American art critic, writer, and curator

Antwaun Sargent (born 1988) is an American writer, editor and curator, living in New York City. His writing has appeared in The New York Times, The New Yorker and various art publications. Sargent is the author of The New Black Vanguard: Photography between Art and Fashion (Aperture) and the editor of Young, Gifted and Black: A New Generation of Artists (DAP). He has championed Black art and fashion by young Black photographers, and has built a youth culture around it. He is also a director at Gagosian Gallery.

== Career ==
Sargent was born and raised in Chicago. He became interested in art and photography from visiting museums at a very young age. He graduated from Georgetown University with a Bachelors of Science in Culture and Politics in 2011. He also holds a Masters Degree in Education from the Relay Graduate School of Education.

Sargent started out teaching kindergarten in New York for Teach for America. He has written for The New York Times, The New Yorker, Surface, and Interview. He has also written essays for numerous museum and gallery publications and catalogues about Arthur Jafa, Derrick Adams, Ed Clark and Mickalene Thomas. He has lectured and spoken in public forums at the Brooklyn Museum, The Studio Museum of Harlem, Harvard University, and Yale University. He also appeared in the Gucci podcast and gave a TEDx Talk on the importance of Black art.

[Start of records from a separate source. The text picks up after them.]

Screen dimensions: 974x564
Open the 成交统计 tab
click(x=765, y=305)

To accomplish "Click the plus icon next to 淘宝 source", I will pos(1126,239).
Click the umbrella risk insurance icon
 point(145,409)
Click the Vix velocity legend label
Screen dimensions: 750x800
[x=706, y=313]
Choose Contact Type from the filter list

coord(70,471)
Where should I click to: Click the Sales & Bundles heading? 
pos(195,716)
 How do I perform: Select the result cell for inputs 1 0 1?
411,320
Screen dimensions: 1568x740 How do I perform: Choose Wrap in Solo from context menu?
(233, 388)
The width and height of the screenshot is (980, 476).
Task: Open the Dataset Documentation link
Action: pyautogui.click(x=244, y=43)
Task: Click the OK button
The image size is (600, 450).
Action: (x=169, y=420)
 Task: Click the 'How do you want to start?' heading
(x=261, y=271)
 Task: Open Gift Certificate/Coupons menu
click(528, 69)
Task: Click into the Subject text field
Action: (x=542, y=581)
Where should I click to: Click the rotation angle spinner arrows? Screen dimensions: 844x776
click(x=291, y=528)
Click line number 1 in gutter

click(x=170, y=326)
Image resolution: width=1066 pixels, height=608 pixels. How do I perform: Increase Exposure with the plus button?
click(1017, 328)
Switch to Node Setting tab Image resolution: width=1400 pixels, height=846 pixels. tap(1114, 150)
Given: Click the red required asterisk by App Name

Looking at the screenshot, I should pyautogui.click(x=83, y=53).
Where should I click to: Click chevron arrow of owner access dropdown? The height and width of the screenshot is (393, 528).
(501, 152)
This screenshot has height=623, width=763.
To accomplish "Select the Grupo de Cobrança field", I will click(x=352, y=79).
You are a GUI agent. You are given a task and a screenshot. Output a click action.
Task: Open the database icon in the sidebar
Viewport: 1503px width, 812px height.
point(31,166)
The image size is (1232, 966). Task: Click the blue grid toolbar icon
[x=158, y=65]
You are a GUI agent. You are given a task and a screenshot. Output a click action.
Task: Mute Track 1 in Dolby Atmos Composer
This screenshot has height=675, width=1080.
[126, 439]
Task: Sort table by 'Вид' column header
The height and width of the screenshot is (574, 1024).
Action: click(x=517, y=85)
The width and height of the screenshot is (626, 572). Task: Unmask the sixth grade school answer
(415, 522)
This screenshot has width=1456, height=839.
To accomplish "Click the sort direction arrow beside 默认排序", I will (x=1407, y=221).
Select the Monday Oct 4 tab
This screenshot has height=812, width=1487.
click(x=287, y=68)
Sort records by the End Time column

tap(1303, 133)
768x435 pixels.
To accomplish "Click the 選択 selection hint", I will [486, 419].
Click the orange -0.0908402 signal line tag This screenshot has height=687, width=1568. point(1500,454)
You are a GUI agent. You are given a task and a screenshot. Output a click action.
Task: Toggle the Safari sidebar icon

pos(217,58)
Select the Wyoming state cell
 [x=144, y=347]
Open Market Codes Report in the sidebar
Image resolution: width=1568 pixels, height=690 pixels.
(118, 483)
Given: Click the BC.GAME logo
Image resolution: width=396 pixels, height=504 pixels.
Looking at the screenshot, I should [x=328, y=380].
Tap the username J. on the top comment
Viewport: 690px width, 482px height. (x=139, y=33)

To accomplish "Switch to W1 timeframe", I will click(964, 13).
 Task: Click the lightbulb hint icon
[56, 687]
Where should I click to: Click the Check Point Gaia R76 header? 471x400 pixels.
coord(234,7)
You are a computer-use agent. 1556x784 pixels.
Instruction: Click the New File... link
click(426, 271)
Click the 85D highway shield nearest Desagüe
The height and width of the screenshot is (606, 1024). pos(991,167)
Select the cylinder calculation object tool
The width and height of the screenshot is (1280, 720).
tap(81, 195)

In 2019 he published his first book and curated an accompanying exhibition at Aperture Foundation, The New Black Vanguard, in which he showcased the works of 15 young black photographers, including Tyler Mitchell, Awol Erizku and Nadine Ijewere. Sargent shone light on how their works blur the boundaries between art, fashion, and photography. In 2020 he edited Young, Gifted and Black: A New Generation of Artists, a book that explores the artistic production of artists including Erick Mack, Jordan Casteel and Kevin Beasley. He also curated the exhibition Just Pictures at projects+gallery that year in Saint Louis, Missouri.

In early 2021 he was appointed one of the directors and curators of Gagosian Gallery, with a focus on the relationship between art, desires, identities, and representation.

== Publications ==
- Sargent, Antwaun, et al. Young, Gifted and Black: A New Generation of Artists: The Lumpkin-Boccuzzi Family Collection of Contemporary Art. D.A.P., 2020.
- Sargent, Antwaun, Addy Campbell, et al. The New Black Vanguard: Photography Between Art and Fashion. Illustrated, Aperture, 2019.